Alongside the cups on the conference table are copies of Opina, a monthly tabloid edited by Balari that offers feature stories providing some lightweight balance to the heavy political-intellectual fare in most of the government's publications. But most important, it publishes want ads: classified offers to sell 1952 Oldsmobiles in this city that has no traffic because it is almost without cars; offers to spray-paint refrigerators in this society where workers compare the merits of General Electric appliances made 35 years ago to those made 25 years ago.

Balari's government institute also brainstormed the peasant food mar- kets and the craft markets that raised publicity last year as the first apparent steps toward loosening the tightly controlled economy.

But even though the markets still operate, they have suffered some setbacks as the Cuban Communists found that a little capitalism, like a little learning, can be a dangerous thing. The free markets around Havana generated a new class of unauthorized middlemen.

There was the problem of shoes sold in the craft market in front of Havana's cathedral, for instance. Shoes, Balari conceded, are generally a problem in Cuba. There is always a shortage. The ration book allows only that one pair. So craftsmen making decent shoes and selling them in the open market had no trouble getting high prices and making a lot of money.

This raised suspicions. There was an investigation and, sure enough, "there appeared some subtractions of leather from some state factories. From there it was easy to find who did it." Some such middlemen, Balari said, "have had to confront revolutionary justice."

Balari can martial many statistics to show how much life has improved for Cuba's people since the triumph of the revolution on Jan. 1, 1959.

His numbers are displayed on colorful cards indicating everything from a 23-year rise in life expectancy (now 73) to the number of televisions (up from 6 per 100 families to 79). Yet Balari says it is doubtful that the country will achieve the goals set in its current five-year plan. "We are entering a stage in the life of the people that is austere but decorous," he said.
Asked about the kind of austerity that had a 15-year-old pressing her face against a store window one night recently to sketch the dresses on the rack so she could try to sew them by hand at home, Balari said, "You see, she can get the cloth."

On a hot, clear afternoon recently, 18-year-old Zenen Pumariega and his half-brother Fernando were swimming off the rocks below Havana's seafront boulevard, the Malecon, a quick escape from the stifling closeness of the residential streets in the decaying older sections of the city.
Neither Zenen, a cafeteria worker and part-time student, nor Fernando, who is about to enter the Cuban Army, can think of a much better place to live than here.
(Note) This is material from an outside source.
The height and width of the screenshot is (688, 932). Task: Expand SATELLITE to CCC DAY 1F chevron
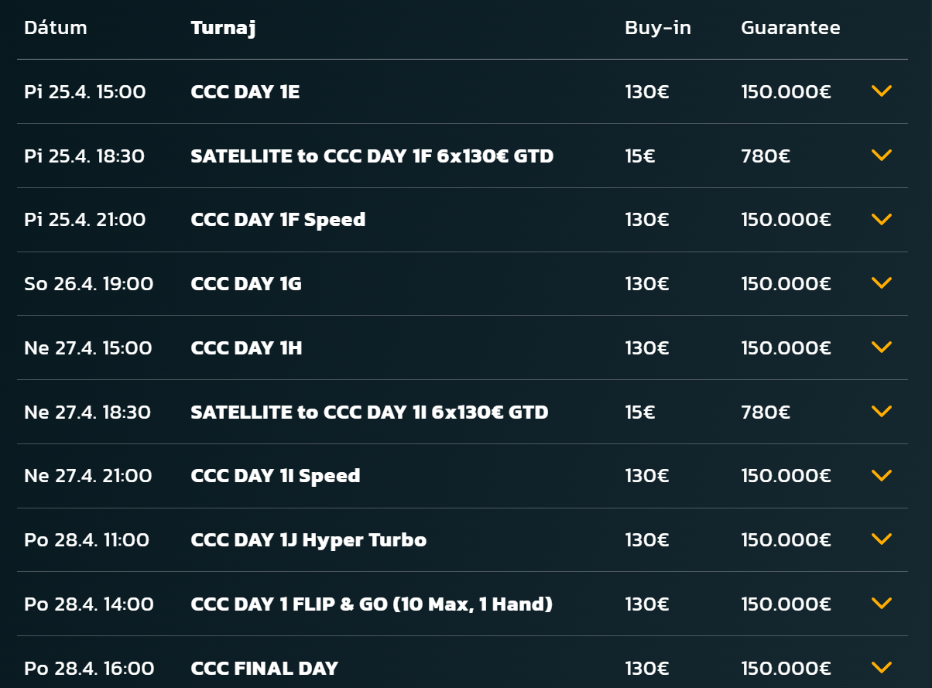(881, 156)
There was a time when members of their family wanted to go to the United States, said Zenen. Two years ago, a sister and uncle left through Mariel. But the latest word from the sister in Miami is that "life is pretty hard," according to Zenen.

The two teen-agers were asked what they would buy if they could buy anything in the world.
"A house, a car, food, clothes," said Fernando.

But any special car, any special food or clothes?

"Nothing special," said Fernando.

"A car that would get me to work, get me to school and get me to the beach," said Zenen.
But the boys still want to know how much things cost in the United States, and how much they cost in the dollar stores at the Havana tourist hotels to which they are forbidden access.
Zenen, who just wanted basic transportation, who seemed to have no dreams of Trans-Ams, Camaros or Mercedes, had just put on Sasson jogging shoes brought to him by a relative. The price for such luxurious footwear, noted Fernando as he donned some old army boots with a hole in the toe, would be about $120 on the street in Havana.

"And how much," Zenen wanted to know, "would a bottle of Paco Rabanne cologne go for?"